Harare (New Ziana)-The government will adjust the salaries of civil servants to cushion them from the effects of the recent devaluation of the local currency, the Zimbabwe Gold (ZiG), a cabinet Minister has said.
Finance, Economic Development and Investment Promotion Minister Mthuli Ncube said this during an interview with journalists soon after President Emmerson Mnangagwa had delivered the State of the Nation address to the joint sitting of the National Assembly and Senate at the new Parliament Building in Mt Hampden on Wednesday.
Zimbabwe introduced the ZiG) in April this year as the government maintained that no country in the world can develop without its own currency.
Last week, the Reserve Bank of Zimbabwe announced sweeping monetary policy changes after the economy experienced a resurgence in exchange rate pressures since mid-September.
Ncube said the government was aware that public workers and citizens in general were feeling the impact of the devaluation of the ZiG, hence the need to cushion them.
“Putting in place a flexible exchange rate or devaluation does have an impact immediately on incomes, on prices,” he said.
“And for us as a government, we will make some adjustments, naturally, to civil service salaries to make sure that the purchasing power of the salaries is somewhat restored.

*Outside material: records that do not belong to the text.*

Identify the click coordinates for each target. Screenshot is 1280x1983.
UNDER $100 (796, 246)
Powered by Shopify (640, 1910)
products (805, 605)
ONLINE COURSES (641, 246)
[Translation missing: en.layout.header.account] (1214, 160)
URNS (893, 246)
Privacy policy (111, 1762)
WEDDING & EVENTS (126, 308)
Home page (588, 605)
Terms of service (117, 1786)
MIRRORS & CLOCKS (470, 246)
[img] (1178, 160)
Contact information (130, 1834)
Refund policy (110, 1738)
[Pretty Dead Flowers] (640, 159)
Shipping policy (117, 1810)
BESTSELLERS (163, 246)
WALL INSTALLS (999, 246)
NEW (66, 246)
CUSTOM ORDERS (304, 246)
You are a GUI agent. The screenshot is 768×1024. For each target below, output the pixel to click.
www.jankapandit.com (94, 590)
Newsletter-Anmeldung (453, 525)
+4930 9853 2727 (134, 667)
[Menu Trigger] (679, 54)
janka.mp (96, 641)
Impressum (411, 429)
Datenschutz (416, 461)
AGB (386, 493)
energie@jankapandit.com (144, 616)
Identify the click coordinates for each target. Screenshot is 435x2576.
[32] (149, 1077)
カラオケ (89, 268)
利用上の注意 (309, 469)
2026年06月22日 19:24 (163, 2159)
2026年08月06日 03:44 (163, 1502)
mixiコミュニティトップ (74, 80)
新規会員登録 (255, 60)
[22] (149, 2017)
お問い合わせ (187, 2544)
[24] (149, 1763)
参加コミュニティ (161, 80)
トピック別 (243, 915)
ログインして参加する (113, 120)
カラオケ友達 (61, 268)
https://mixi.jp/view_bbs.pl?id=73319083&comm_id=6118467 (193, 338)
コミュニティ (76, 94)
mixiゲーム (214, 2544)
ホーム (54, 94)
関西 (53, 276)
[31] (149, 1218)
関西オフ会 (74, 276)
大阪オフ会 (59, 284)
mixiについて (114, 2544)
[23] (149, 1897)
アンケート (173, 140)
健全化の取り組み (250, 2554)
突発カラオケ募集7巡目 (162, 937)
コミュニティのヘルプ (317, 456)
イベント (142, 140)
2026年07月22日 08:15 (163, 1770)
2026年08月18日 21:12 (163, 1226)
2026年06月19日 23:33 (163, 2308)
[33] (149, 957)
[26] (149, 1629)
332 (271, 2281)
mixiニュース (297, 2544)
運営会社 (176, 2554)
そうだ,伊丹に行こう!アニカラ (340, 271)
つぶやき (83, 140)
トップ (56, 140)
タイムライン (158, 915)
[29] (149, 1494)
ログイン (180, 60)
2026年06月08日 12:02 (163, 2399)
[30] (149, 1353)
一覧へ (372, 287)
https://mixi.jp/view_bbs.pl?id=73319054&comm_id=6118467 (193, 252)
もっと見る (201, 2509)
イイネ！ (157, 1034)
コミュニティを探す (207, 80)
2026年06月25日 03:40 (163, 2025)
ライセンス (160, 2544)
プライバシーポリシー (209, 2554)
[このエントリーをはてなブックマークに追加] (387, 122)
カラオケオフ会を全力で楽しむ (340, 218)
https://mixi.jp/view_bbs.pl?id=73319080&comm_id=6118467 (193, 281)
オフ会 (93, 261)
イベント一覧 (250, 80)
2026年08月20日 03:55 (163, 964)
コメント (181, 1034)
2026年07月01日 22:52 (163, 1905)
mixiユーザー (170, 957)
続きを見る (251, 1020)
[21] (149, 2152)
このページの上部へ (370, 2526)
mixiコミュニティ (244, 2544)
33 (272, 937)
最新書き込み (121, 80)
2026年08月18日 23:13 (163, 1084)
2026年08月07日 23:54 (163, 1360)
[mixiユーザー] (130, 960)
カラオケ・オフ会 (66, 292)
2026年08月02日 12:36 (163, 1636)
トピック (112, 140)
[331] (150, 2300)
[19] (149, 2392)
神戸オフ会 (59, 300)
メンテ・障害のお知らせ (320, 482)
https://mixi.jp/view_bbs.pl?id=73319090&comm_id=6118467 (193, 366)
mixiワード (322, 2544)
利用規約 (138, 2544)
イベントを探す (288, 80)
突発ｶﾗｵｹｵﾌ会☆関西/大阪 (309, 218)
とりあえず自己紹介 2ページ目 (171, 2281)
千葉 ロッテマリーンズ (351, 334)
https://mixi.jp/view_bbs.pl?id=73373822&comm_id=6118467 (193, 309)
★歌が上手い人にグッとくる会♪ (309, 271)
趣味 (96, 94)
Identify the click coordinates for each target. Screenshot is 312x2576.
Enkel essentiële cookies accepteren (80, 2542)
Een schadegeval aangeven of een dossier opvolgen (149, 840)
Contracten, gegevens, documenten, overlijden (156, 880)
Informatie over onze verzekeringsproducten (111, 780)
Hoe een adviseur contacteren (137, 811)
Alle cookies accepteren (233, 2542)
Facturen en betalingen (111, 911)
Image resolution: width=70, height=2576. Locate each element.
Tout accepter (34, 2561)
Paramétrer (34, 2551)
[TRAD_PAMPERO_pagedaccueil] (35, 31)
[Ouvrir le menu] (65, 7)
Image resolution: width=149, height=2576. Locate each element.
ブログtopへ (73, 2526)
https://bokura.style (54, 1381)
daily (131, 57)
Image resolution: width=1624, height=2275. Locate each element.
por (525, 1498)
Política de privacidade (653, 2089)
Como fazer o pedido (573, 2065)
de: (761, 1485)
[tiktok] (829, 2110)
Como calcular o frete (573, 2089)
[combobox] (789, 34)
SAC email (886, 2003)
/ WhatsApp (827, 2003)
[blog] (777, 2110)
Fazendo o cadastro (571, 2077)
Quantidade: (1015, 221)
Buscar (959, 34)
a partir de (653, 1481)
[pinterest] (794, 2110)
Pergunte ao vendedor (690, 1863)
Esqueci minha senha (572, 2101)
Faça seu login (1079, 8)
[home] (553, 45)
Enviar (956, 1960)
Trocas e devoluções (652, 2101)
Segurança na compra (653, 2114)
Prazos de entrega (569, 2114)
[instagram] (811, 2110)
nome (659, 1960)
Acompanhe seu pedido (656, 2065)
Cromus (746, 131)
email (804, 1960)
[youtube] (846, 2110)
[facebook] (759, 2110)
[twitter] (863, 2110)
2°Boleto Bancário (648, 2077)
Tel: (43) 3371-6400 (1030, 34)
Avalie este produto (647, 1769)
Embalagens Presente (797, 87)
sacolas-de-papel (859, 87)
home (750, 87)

Maybe not in full, but because someone wants to get in there. So, there is bound to be pain, there’s bound to be impact, and that’s what happens with any policy.
“Any policy does have negative impacts and that’s what will happen. But we will make some adjustments to make sure that those who are losers can be compensated somewhat. It won’t be everybody who will be looked after, but we’ll do our best. But the idea really is to make sure that we deal with the issue of macroeconomic stability, and that’s what the Zimbabwe government has been working on.”
Commenting on the measures announced by the RBZ last week, Ncube said it shows that the government remains determined to stabilise the macroeconomic environment.
“So what the Reserve Bank put in place was a package of measures to really deal with the issue of currency stability. Now, when it comes to the issue of allowing the exchange rates to move to ZiG 25, the intention there was to make sure that the gap between the parallel
market and the official market is somewhat narrowed.
“The idea is that you want to discourage speculative demand for credit, for speculation in the parallel market. The other measure that the central bank put in place was to increase the reserve requirement for loans, for both domestic loans as well as foreign loans,” he said.